Another result begins describing (what is no doubt but a taste of) the various possible settings in a PDF file, and how using a given PDF editing application, you can go through a PDF, remove some setings, correct others, etc., and reduce the size of PDF’s by essentially eliminating redundant or situationally irrelevant — such as fields with null values — information whose presence would have the effect of bloating the file unecessarily.
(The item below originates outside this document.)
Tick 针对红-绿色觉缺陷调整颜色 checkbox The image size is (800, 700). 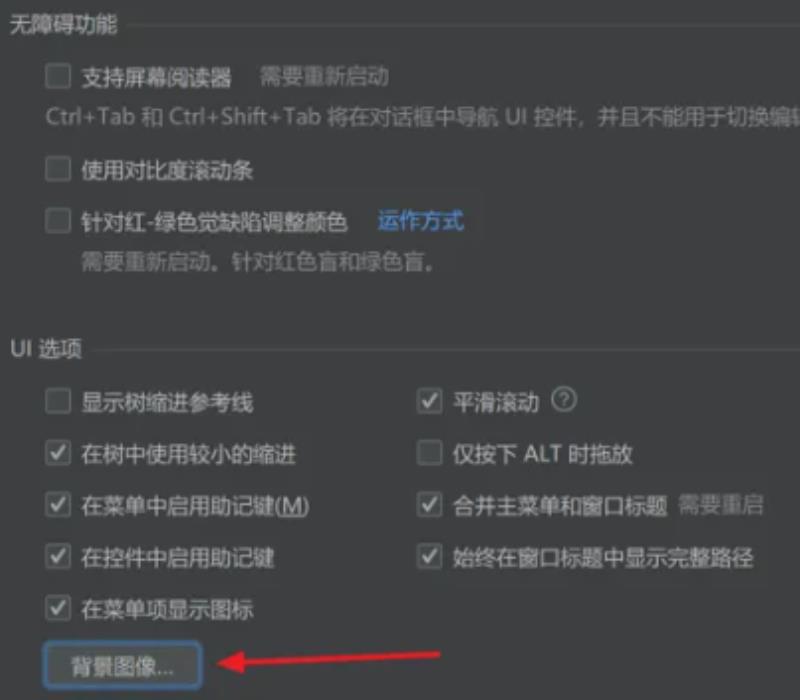click(58, 220)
I’ve known for a few years that PDF’s are a funny beast by nature when it comes to size: For me the best example by far used to be the use of “non-standard fonts” in the source file, oh say any open-source font that isn’t in the standard list of “don’t bother embedding the font since we all know that nine out of ten computers on the planet has it”. In and of itself this isn’t a problem; why not allow for file size savings when it is a reasonable presumption that many text PDF’s are based on a known set of fonts, and most people have said known set of fonts installed already on their system. However, when one uses a non-standard font or uses one of the tenth computers, when one constantly creates four to 6 page PDF text documents ten times the size of source documents, frustration sets in; having wondered if designating a font substitution along the lines of “use a Roman font such as Times New Roman” when such a font is used — such as in my case, Liberation Serif or occasionally Nimbus Roman No9 L — I asked my “person in the know”. Apparently, Fedora 12’s default GhostScript install, whose settings I have not modified, seems to do just that.

I guess what really gets me about this is how complicated the PDF standard must be, and how wildly variable the implementations are — at least, given that Adobe licences PDF creation for free provided that the implementations respect the complete standard — or more to the point, how wildly variable the assumptions and settings are in all sorts of software when creating a PDF. I bet that were I to take the same source and change one thing such as equipment or software that the results would be wildly different.

So, concurrent to the above scanning project, I happened to experiment with a portable scanner — a fun challenge in and of itself to make it work, but it did without “too much fuss”. And I found out something interesting, which I knew had nothing to do with PDF’s but (I presume) rather with scanners, drivers, and xsane. I tried scanning some pages of one of the said annual reports with the portable scanner on an identical Fedora 12 setup using xsane, and the PDF’s that were produced were far greater in size than those scanned with my desktop flatbed scanner. My flatbed scanner would scan the text and the page immediately surrounding the text, but correctly identified the “blank” part of the page as being blank, and did not scan in those areas, thereby significantly reducing the image scanned size. The other scanner, a portable model, did no such thing and created images from the whole page, blank spaces rendered, in this case, to a dull grey and all, thereby creating significantly larger PDF files than the scans of the same pages created on my flatbed scanner. However, as I mentioned, I assume that this is a function of the individual scanners and their drivers, and possibly how xsane interacts with them, and in my mind is not a function per se of how xsane creates PDF files.

Another interesting lesson.